M. Dorrit fut tout honteux. Il retourna à la croisée et resta encore quelque temps le front appuyé contre la vitre. Lorsqu’il se retourna, il tenait à la main un mouchoir avec lequel il venait de s’essuyer les yeux ; il paraissait souffrant et fatigué.

« Petit John, je suis très-fâché d’avoir été un peu vif, mais… ha !… il y a certains souvenirs qui ne sont pas agréables… et… hem !… vous n’auriez pas dû venir.

— Je le vois bien maintenant, monsieur ; mais je n’y avais pas pensé… Dieu sait que c’était sans mauvaise intention.

— Je le sais, je le sais, j’en suis sûr. Ha ! Donnez-moi la main, petit John, donnez-moi la main. »

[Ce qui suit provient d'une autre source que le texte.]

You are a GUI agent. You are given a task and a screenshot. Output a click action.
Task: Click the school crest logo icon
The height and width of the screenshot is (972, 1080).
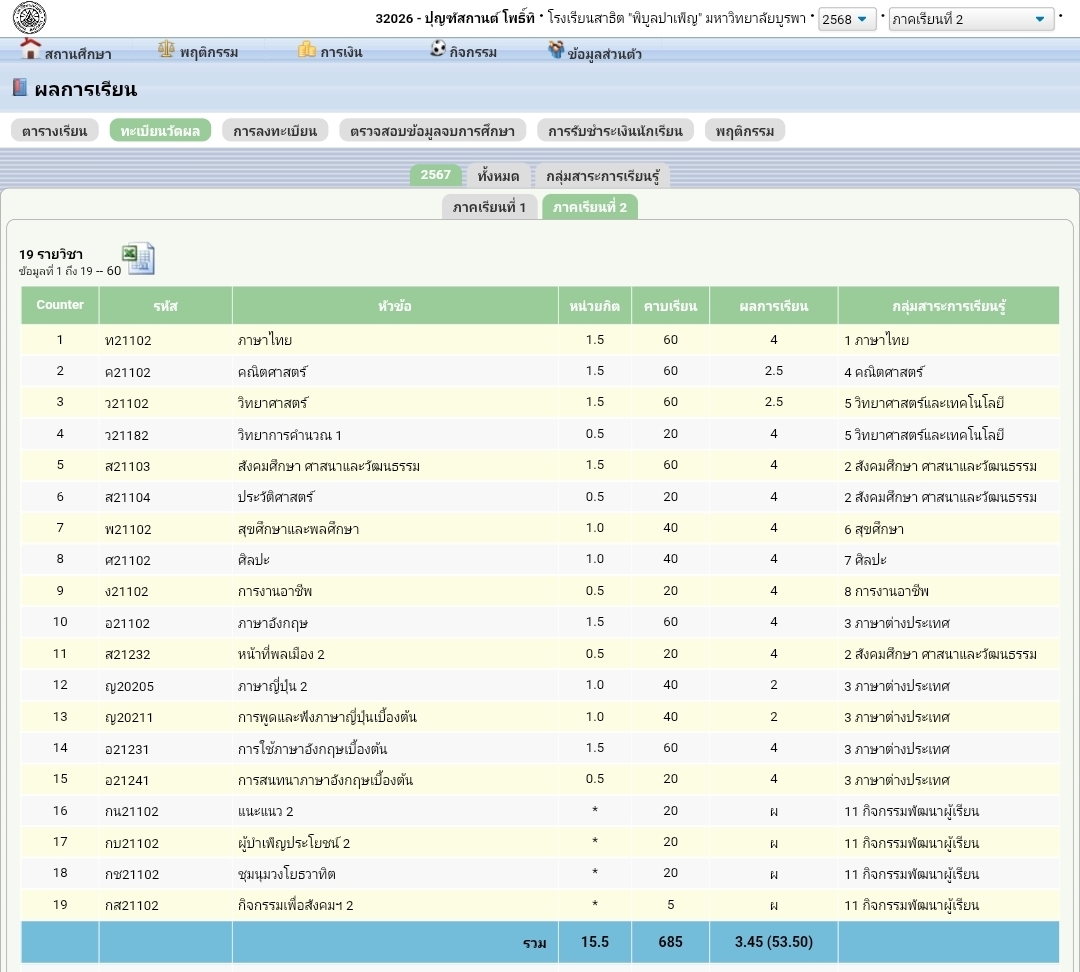coord(29,17)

John la donna ; mais M. Dorrit avait refoulé ses sentiments.

Il la donna toute seule ; il n’avait plus le cœur sur la main, et sa mine, en dépit des avances tardives de M. Dorrit, resta blême et rechignée.

« Là ! dit M. Dorrit, lui secouant lentement la main. Asseyez-vous donc encore, petit John.

— Merci, monsieur… mais j’aime mieux rester debout. »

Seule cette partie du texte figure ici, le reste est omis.